Chapitre 7
Lorsque Lily retourna dans sa chambre, Marcel fusilla Darios du regard avec colère. Ce dernier ne comprenant pas le comportement de son ami, prit la peine de lui en demander.
-mais Marcel c'est quoi ton soucis à la fin?? Pourquoi es-tu si colère?
-c'était quoi ce comportement de tout à l'heure ? Pourquoi as-tu proposé à Rose de sortir avec toi si elle est célibataire ?
- mais je ne vois pas où est le mal, je suis célibataire et elle aussi donc ça peut aller entre nous non. C'est juste ton employée.
-c'est ça le problème, c'est mon employée et jamais je ne permettrais une relation entre mon employée et mon meilleur ami
-sois franc avec moi, tu es plutôt jaloux pas vrai?
-moi jaloux? Ah non tu peux toujours en rêver. Je fonctionne juste dans la logique, cette fille travaille pour moi et toi tu es comme mon frère, alors je ne permettrais rien de pareil.
- et cette manière de la regarder avec des yeux qui brillent, comme si c'était la septième merveille? Mais ne t'inquiètes pas, je te taquinais juste, j'avais besoin de vérifier quelque chose et c'est fait.
Après s'être lancé des piques comme cela, ils se séparèrent pour se revoir le lendemain au bureau.
Après avoir passé une nuit pas très différente des autres, Lily se précipita dans sa salle de bain pour se préparer. Une fois fini, elle alla travailler comme à son habitude.
-bonjour Lily, j'ai un petit briefing a faire, prends place auprès de Cathrina, il ne manque plus que mon fils qui ne va pas tarder, lui dit Elise.
Après quelques minutes d'attente, elle eut un sentiment de peur, quelque chose allait dégénérer ressentit-elle. Elle avait peur de ne pas être prise.
-Rose ça va ? T'as bien dormi ?
Elle ne pouvait retenir ses yeux qui avaient pour seule envie de fixer cet homme vigoureusement sexy, il manipulait son téléphone sans relâche et elle eut un pincement au coeur, car ses pensées lui faisaient croire qu'il causait avec une femme.

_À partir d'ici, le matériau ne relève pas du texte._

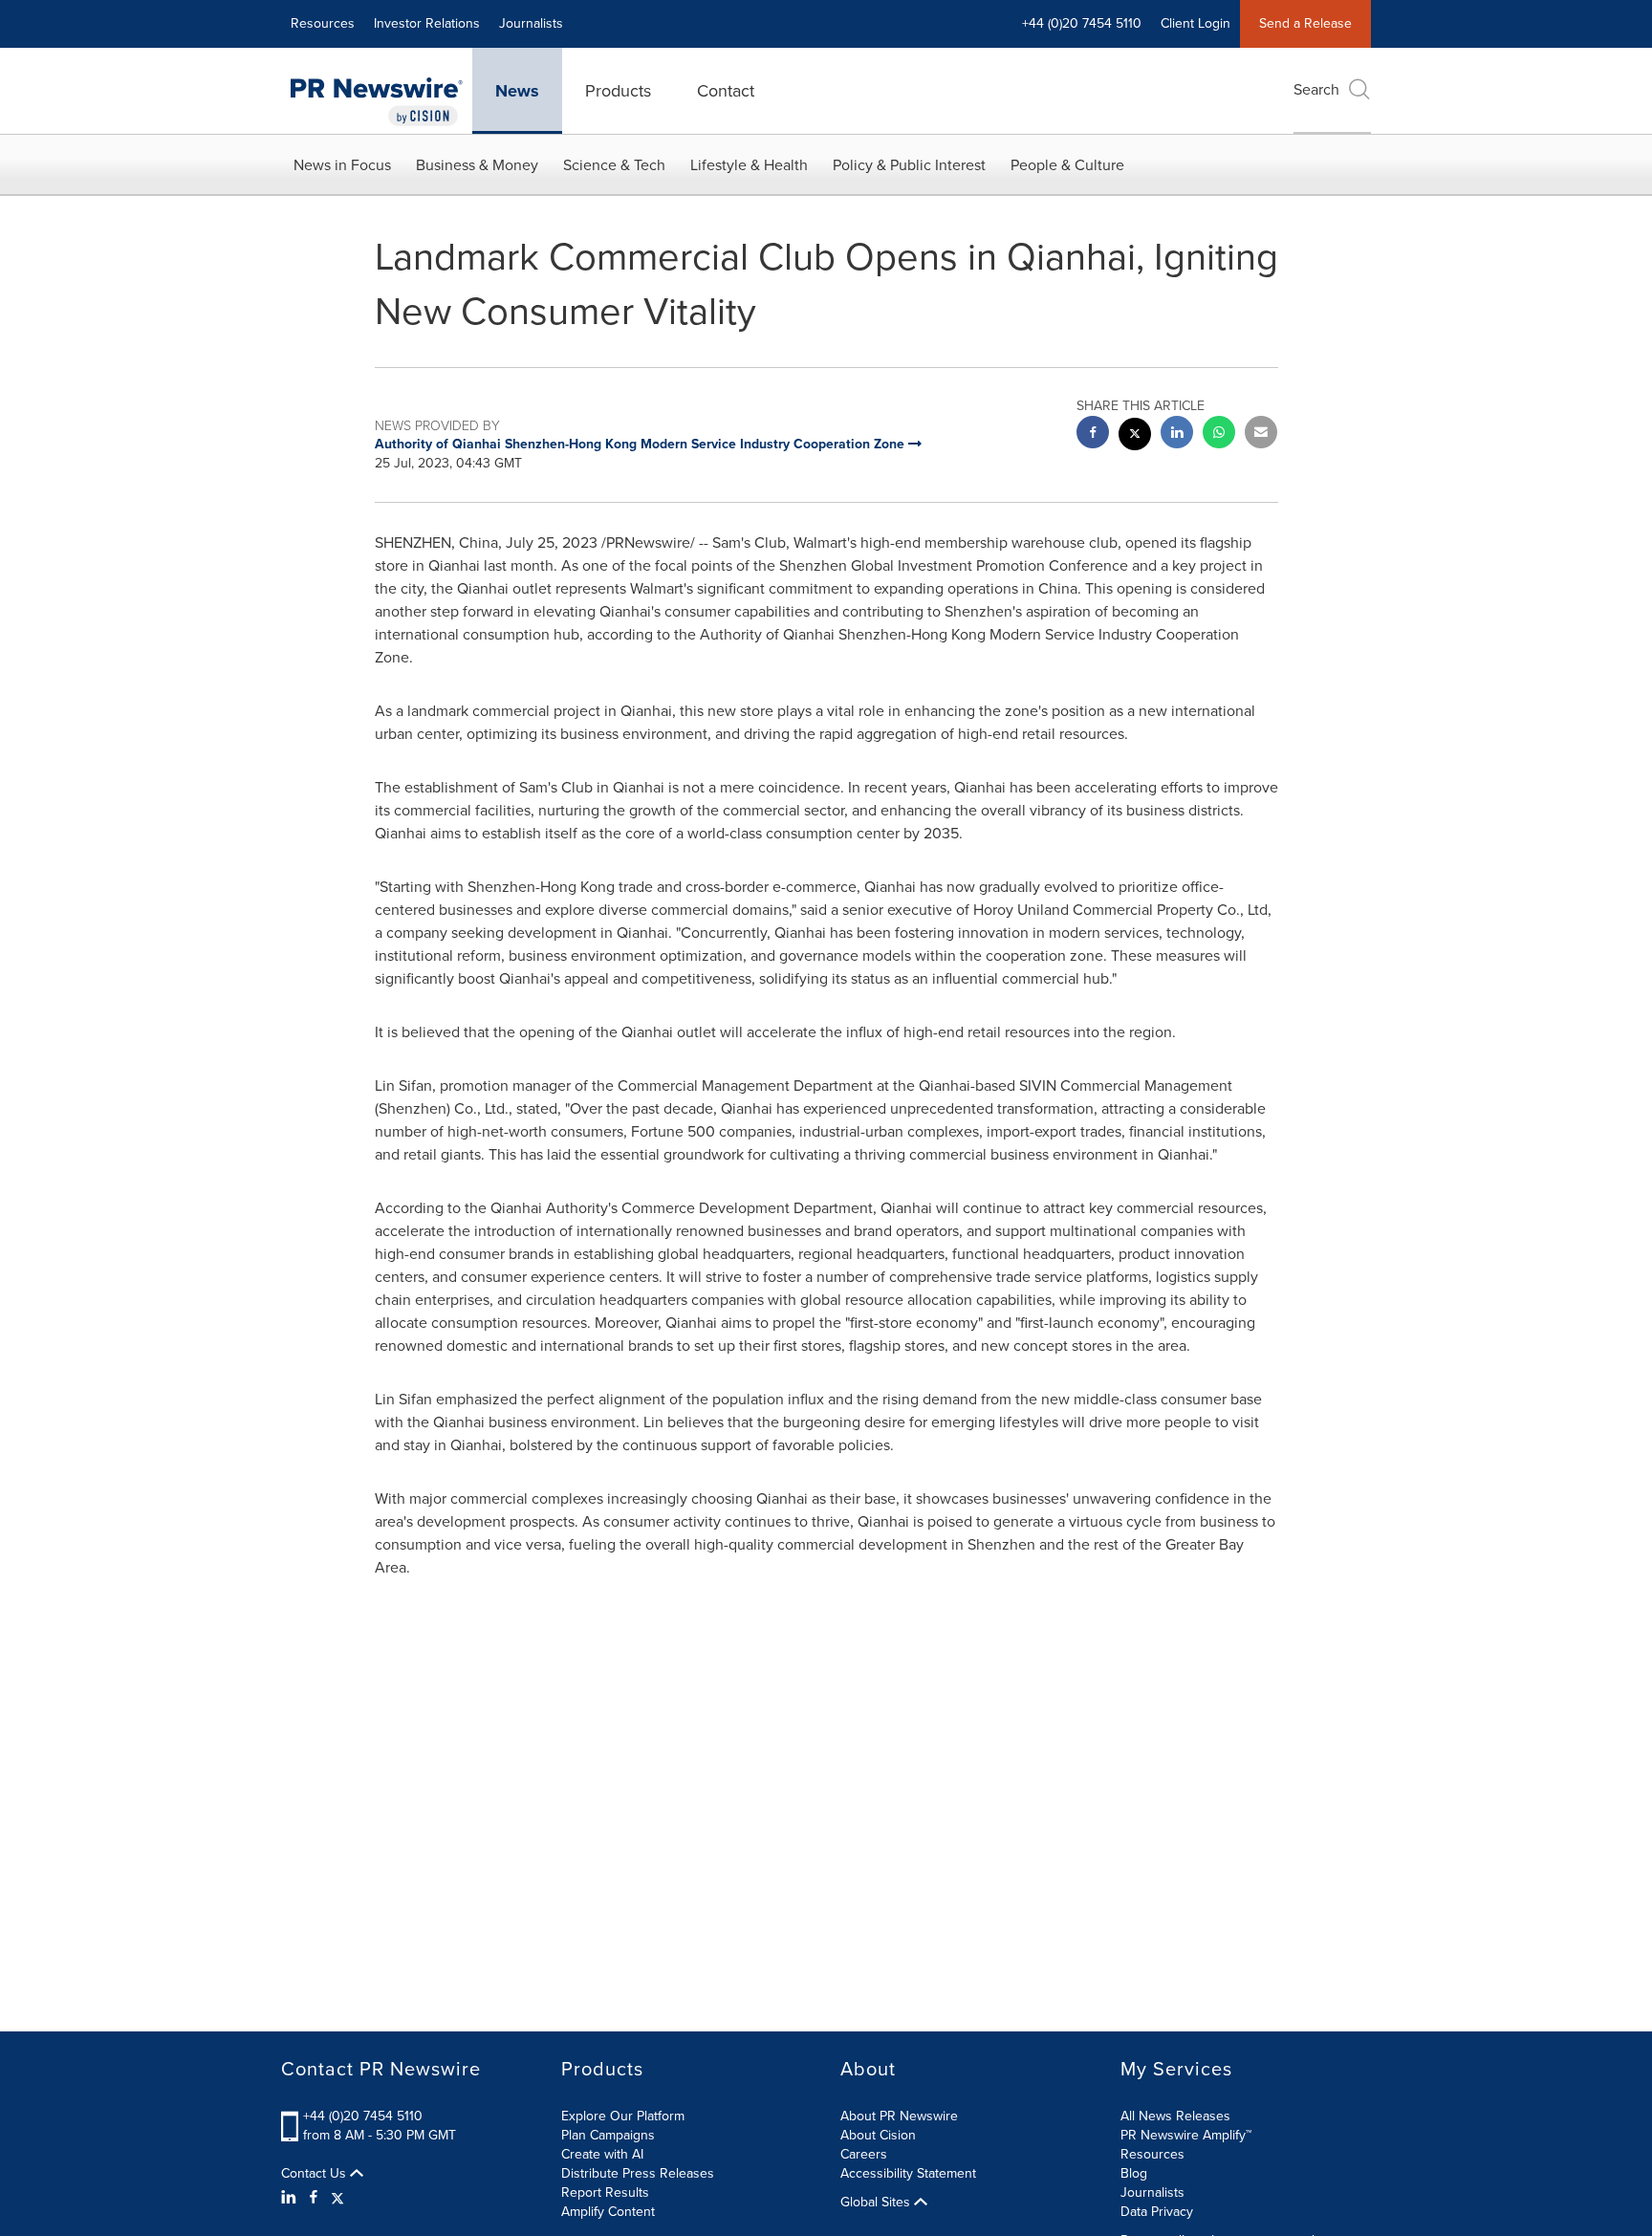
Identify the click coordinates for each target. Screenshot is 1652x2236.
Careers (863, 2154)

-tu causes avec ta petite amie là ? Demanda Lily qui n'avait pas pu se retenir.
Tout les regards se braquaient sur elle et Marcel la regardait surpris. Elle s'en foutait royalement de ces regards, elle voulait juste entendre sa réponse même si elle ne savait même pas pourquoi.
-oui comment t'as deviné ? Répondit l'homme.
Elle ne répondit pas et se contenta de baisser la tête. Elle fut déçue de sa réponse car elle sentit une grande jalouse lui monter au corps.
- bon nous sommes là parce que mon mari sera de retour demain en soirée et j'aimerai lui organiser une belle soirée pour son arrivée. Nous n'avons pas assez de temps.
-mais maman ce n'est pas obligé de faire une fête et je suis certain que papa serait du même avis que moi.
-t'inquiète pas mon chéri quand ça sera ton tour je ferai pareil hein.
- oui je sais, je t'aime bien.
-moi aussi je t'aime mon fils et....
Elle fut coupée par Lily qui n'en croyait pas à ses oreilles. Elle pouvait tout écouter mais pas ça.
-attendez quoi?? Marcel tu oses croire quand cette femme te dit qu'elle t'aime? C'est faux crois-moi, elle ne t'aime pas, elle t'abandonnera un jour pour s'en aller et jamais tu ne la reverras, elle te trompes crois-moi, ces femmes ne sont que des piètres menteuse
-mais Lily qu'est-ce qui t'arrive ?
-mais Cath regarde-là, elle à l'air de faire comme Marie Poppins mais elle va le quitter, les mamans sont toutes des menteuses, elle ne l'aime pas et elle ne l'aimera jamais elle veut juste le tromper. Tu vois pourquoi je n'aime pas m'approcher des femmes surtout des mamans, elle n'aiment pas leurs enfants.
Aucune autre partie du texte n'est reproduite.